*** PROVIDED RECORDS ***

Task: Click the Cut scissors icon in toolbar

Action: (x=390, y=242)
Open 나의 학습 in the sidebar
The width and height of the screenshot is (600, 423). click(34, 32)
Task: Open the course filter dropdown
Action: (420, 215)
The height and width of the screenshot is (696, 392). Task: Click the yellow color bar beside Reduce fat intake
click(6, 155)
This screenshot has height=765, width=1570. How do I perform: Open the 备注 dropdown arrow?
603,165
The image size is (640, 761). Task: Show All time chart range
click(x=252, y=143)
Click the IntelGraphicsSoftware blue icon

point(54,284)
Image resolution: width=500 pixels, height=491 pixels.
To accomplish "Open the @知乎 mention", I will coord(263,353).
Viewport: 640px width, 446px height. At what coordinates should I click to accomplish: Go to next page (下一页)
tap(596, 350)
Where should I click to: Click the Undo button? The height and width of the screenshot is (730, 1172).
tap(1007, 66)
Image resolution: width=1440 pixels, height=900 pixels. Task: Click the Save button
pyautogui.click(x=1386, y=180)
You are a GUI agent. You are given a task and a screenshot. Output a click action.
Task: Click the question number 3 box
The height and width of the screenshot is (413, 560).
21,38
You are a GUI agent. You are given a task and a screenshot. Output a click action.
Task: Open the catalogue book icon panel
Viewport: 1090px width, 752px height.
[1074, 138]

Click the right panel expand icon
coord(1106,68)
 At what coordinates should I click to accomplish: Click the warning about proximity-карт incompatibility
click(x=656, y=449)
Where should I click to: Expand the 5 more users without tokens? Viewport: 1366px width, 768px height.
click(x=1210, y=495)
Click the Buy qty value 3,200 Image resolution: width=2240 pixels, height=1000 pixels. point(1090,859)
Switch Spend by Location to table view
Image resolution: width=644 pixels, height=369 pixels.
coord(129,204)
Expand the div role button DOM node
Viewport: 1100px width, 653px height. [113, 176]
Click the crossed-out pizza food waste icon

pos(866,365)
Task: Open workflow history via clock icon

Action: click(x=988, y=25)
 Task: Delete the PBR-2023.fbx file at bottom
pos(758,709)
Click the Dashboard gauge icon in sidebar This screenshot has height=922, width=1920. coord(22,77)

***

[THE TASK] Could you restate, word for word, every line from the one containing "Image resolution: width=1440" through the last line of the records above, and nothing more?

[ANSWER SECTION]
Image resolution: width=1440 pixels, height=900 pixels. Task: Click the Save button
pyautogui.click(x=1386, y=180)
You are a GUI agent. You are given a task and a screenshot. Output a click action.
Task: Click the question number 3 box
The height and width of the screenshot is (413, 560).
21,38
You are a GUI agent. You are given a task and a screenshot. Output a click action.
Task: Open the catalogue book icon panel
Viewport: 1090px width, 752px height.
[1074, 138]

Click the right panel expand icon
coord(1106,68)
 At what coordinates should I click to accomplish: Click the warning about proximity-карт incompatibility
click(x=656, y=449)
Where should I click to: Expand the 5 more users without tokens? Viewport: 1366px width, 768px height.
click(x=1210, y=495)
Click the Buy qty value 3,200 Image resolution: width=2240 pixels, height=1000 pixels. point(1090,859)
Switch Spend by Location to table view
Image resolution: width=644 pixels, height=369 pixels.
coord(129,204)
Expand the div role button DOM node
Viewport: 1100px width, 653px height. [113, 176]
Click the crossed-out pizza food waste icon

pos(866,365)
Task: Open workflow history via clock icon

Action: click(x=988, y=25)
 Task: Delete the PBR-2023.fbx file at bottom
pos(758,709)
Click the Dashboard gauge icon in sidebar This screenshot has height=922, width=1920. coord(22,77)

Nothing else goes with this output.